## [Provided passage]
******

A gift may be able to fulfill more than one kind of pledge relationship.

Depending on relationships, soft credits, and available fulfillment options, a gift may fulfill:

Fulfillment Source Meaning
The donor’s own pledge The donor making the payment is the same record that made the pledge.
A related record’s pledge The donor is related to another record with an open pledge.
A pledge connected through soft credit The donor has soft credit recognition connected to a pledge on another record.
A matching gift-related commitment The payment is associated with a matching gift workflow or policy, if configured.

This is especially important for households, spouses, family foundations, employers, and other relationship-based giving scenarios.

Example: A spouse pays a pledge

Alexander has a pledge on their record. Alex’s spouse, Elizabeth, makes a payment that should count toward Alexander's pledge.

The gift can be entered on Elizabeth's record and connected as a fulfillment of Alexander's pledge. Elizabeth is the donor of the received gift (and receives hard credit for the gift), but the gift fulfills the pledge connected to Alexander.

That fulfillment relationship is what allows pledge reporting to show that Alexander’s pledge has been paid down, even though the payment came from Elizabeth.

Partial fulfillment

A pledge can be fulfilled by multiple gifts over time. A $10,000 pledge might be fulfilled by:

  • a $2,500 payment in July;
  • a $2,500 payment in December;
  • a $5,000 payment the following year.

Each received gift connects back to the pledge. Together, those fulfillments determine how much of the pledge has been received and how much remains outstanding.

Write-offs

If part of a pledge will not be collected, it may be written off rather than fulfilled by a payment.

Planned Gift Fulfillment Connections

A planned gift represents an expected future gift, such as a bequest, life insurance policy, or other future commitment. It is the expectancy. When the gift is eventually realized, the received gift can be connected to the planned gift as a fulfillment.

Planned gift fulfillment is similar to pledge fulfillment, but the context is different.

Concept Pledge Planned Gift
What it represents A commitment to give, often with expected payments An expected future gift, often estate-related or deferred
Fulfillment Payments toward the pledge Realized gifts connected to the planned gift
Reporting focus Pledged, paid, written off, remaining balance Anticipated, realized, remaining or closed value
Common workflow Installment payments Estate realization or future gift realization

Use a planned gift fulfillment connection when the received gift should reduce, realize, or close out an existing planned gift record.

As with pledges, a planned gift may be fulfilled by a gift from the donor’s own record, a related record, or a soft credit-connected record, depending on the available relationships and configuration.

Campaign Connections

The campaign connection answers: Which larger fundraising initiative should receive attribution for this gift?

Campaigns are commonly used for broad efforts such as:

  • annual giving campaigns;
  • comprehensive campaigns;
  • capital campaigns;
  • reunion campaigns;
  • giving days;
  • or other strategic fundraising initiatives.

Campaign values help institutions report on progress toward goals and understand giving within the context of a broader initiative.

Campaigns may be selected during gift entry, populated through imports, inherited or applied through forms or portals.

Appeal Connections

The appeal connection answers: Which specific solicitation prompted this gift?

Appeals are usually more specific than campaigns. Examples include:

  • Fall Alumni Email;
  • December Direct Mail;
  • Giving Day Text Message;
  • Reunion Class Letter;
  • Athletics Crowdfunding Email.

******

## [Listing]

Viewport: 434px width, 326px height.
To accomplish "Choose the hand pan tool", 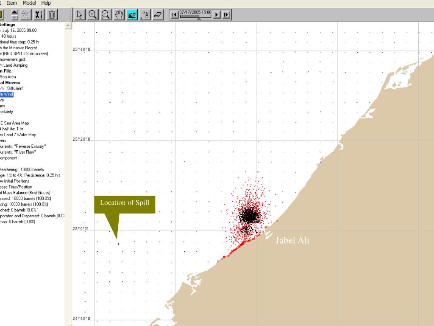I will [119, 15].
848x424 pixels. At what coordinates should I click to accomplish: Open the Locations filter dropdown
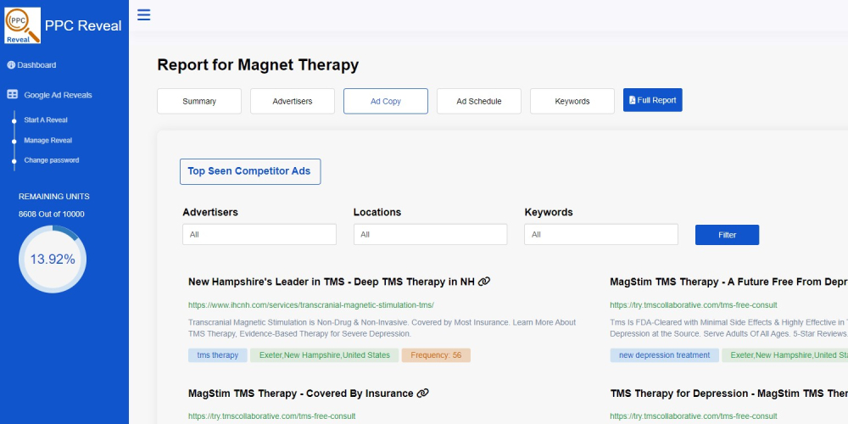click(430, 235)
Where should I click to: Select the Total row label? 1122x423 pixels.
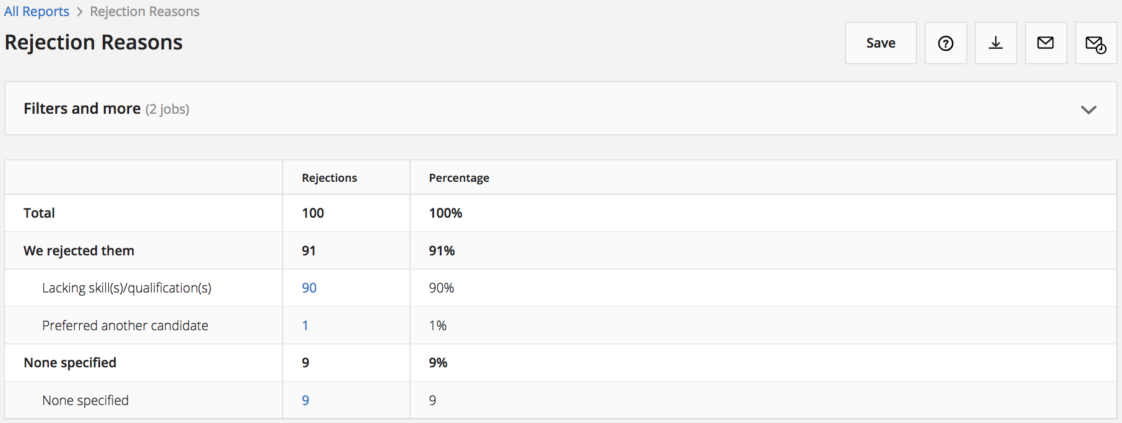(x=39, y=213)
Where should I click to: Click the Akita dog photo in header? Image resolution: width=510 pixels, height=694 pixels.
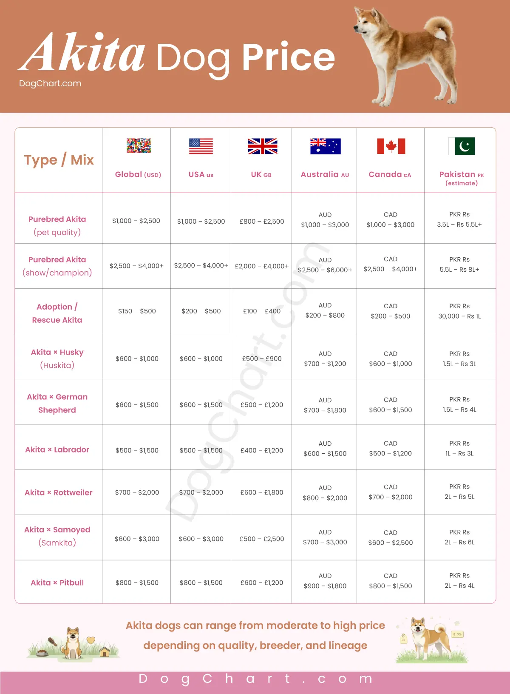(x=406, y=56)
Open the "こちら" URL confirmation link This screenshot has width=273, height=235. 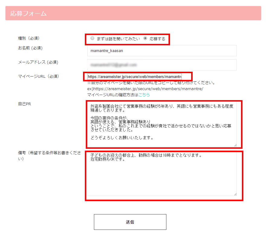pyautogui.click(x=144, y=95)
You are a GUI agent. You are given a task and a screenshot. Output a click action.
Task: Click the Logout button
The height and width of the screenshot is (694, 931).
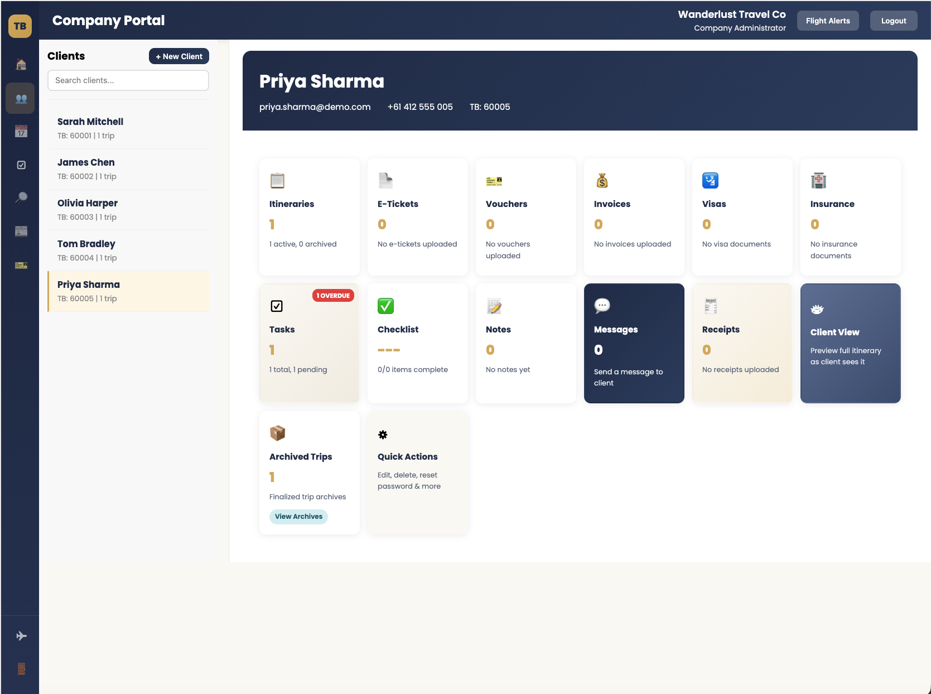point(893,20)
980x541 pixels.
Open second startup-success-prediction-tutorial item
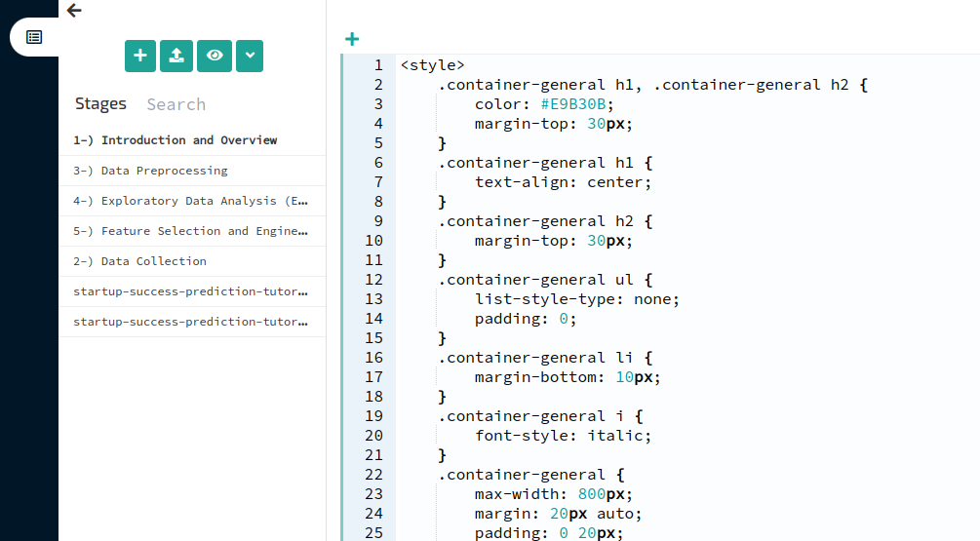[x=190, y=322]
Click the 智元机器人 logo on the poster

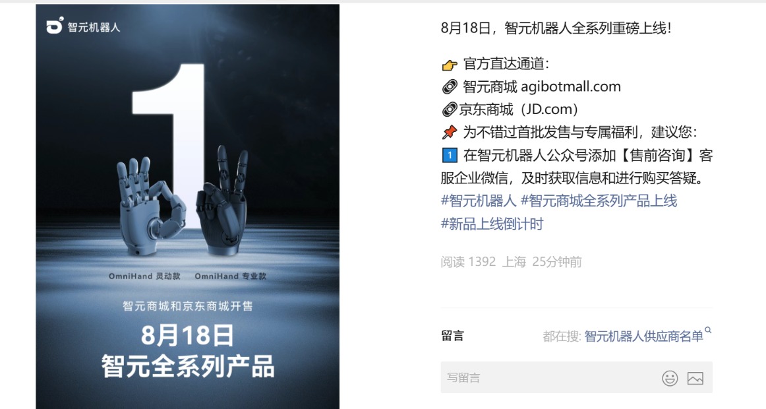pos(83,26)
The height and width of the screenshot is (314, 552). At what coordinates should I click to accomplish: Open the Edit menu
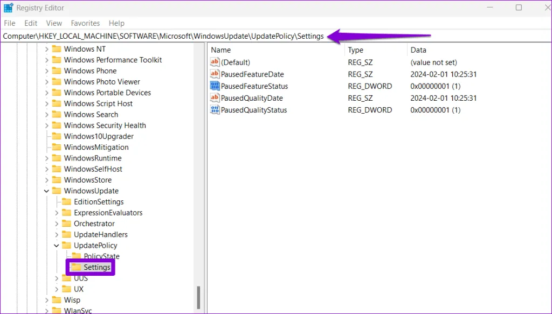coord(31,23)
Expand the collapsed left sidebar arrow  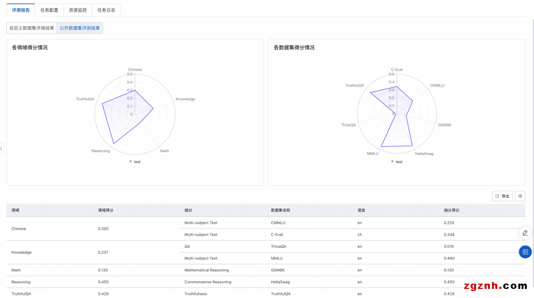click(2, 148)
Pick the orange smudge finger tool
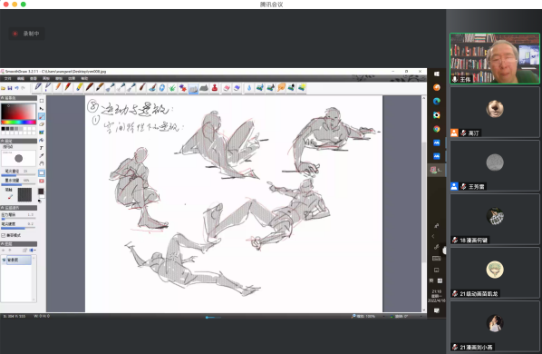Screen dimensions: 542x354 (281, 88)
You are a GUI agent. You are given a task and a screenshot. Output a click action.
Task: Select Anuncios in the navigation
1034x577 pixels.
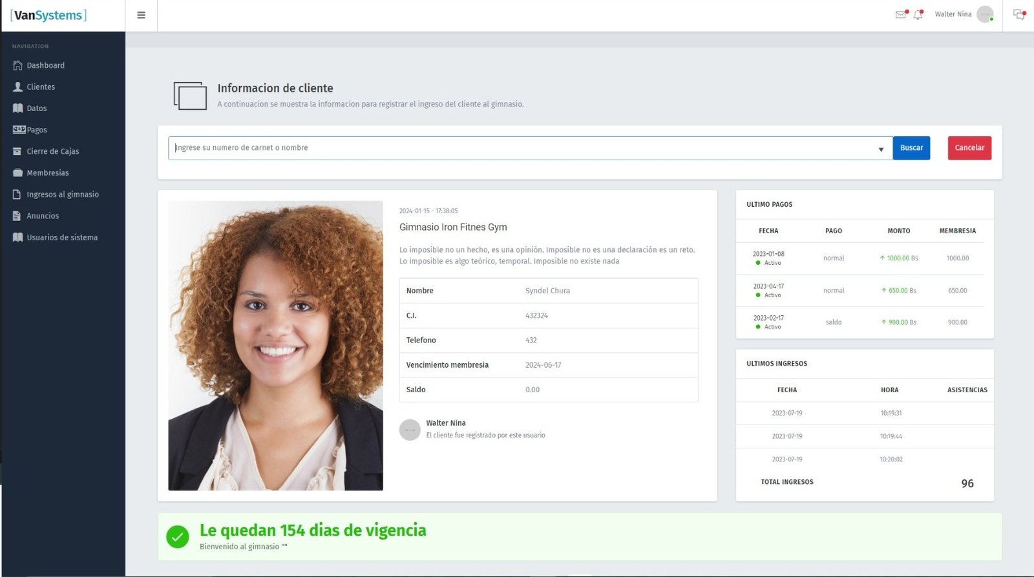click(43, 216)
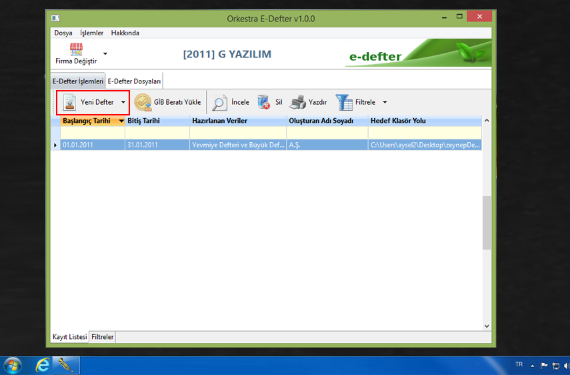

******

## [Parts of the exercise]
[1] Name every example of an appeal that the passage on gift connections gives.
[2] Carry on writing the passage on gift connections, beginning right after its final line.
You will not need the material.

## [Expected outputs]
[1] Fall Alumni Email, December Direct Mail, Giving Day Text Message, Reunion Class Letter, Athletics Crowdfunding Email

[2]
Appeals help teams understand response rates, return on investment, and solicitation effectiveness.

A campaign might represent the larger initiative, while the appeal identifies the specific message or outreach that generated the gift.

For example:

Gift Attribute Example
Campaign FY26 Annual Giving
Appeal December Alumni Email
Fund Student Scholarship Fund

Together, these values show what the gift supports, which initiative it counts toward, and which communication prompted the donor to give.

Tribute and Occasion Connections

Tribute connections answer: Is this gift being made in honor or memory of someone or something?

Tribute gifts often involve:

  • gifts recognizing a birthday, retirement, reunion, or other occasion;
  • gifts tied to an honoree who may also have a Slate record.

Tribute information can be brought in to support efforts such as:

  • acknowledgement letters;
  • tribute notifications;
  • honoree or family stewardship;

A gift may store general tribute text, such as “In memory of Dr. Jane Smith,” and it may also connect to one or more specific person records when the honoree exists in Slate. Additional tribute types can also be created to further segment the specific occasion.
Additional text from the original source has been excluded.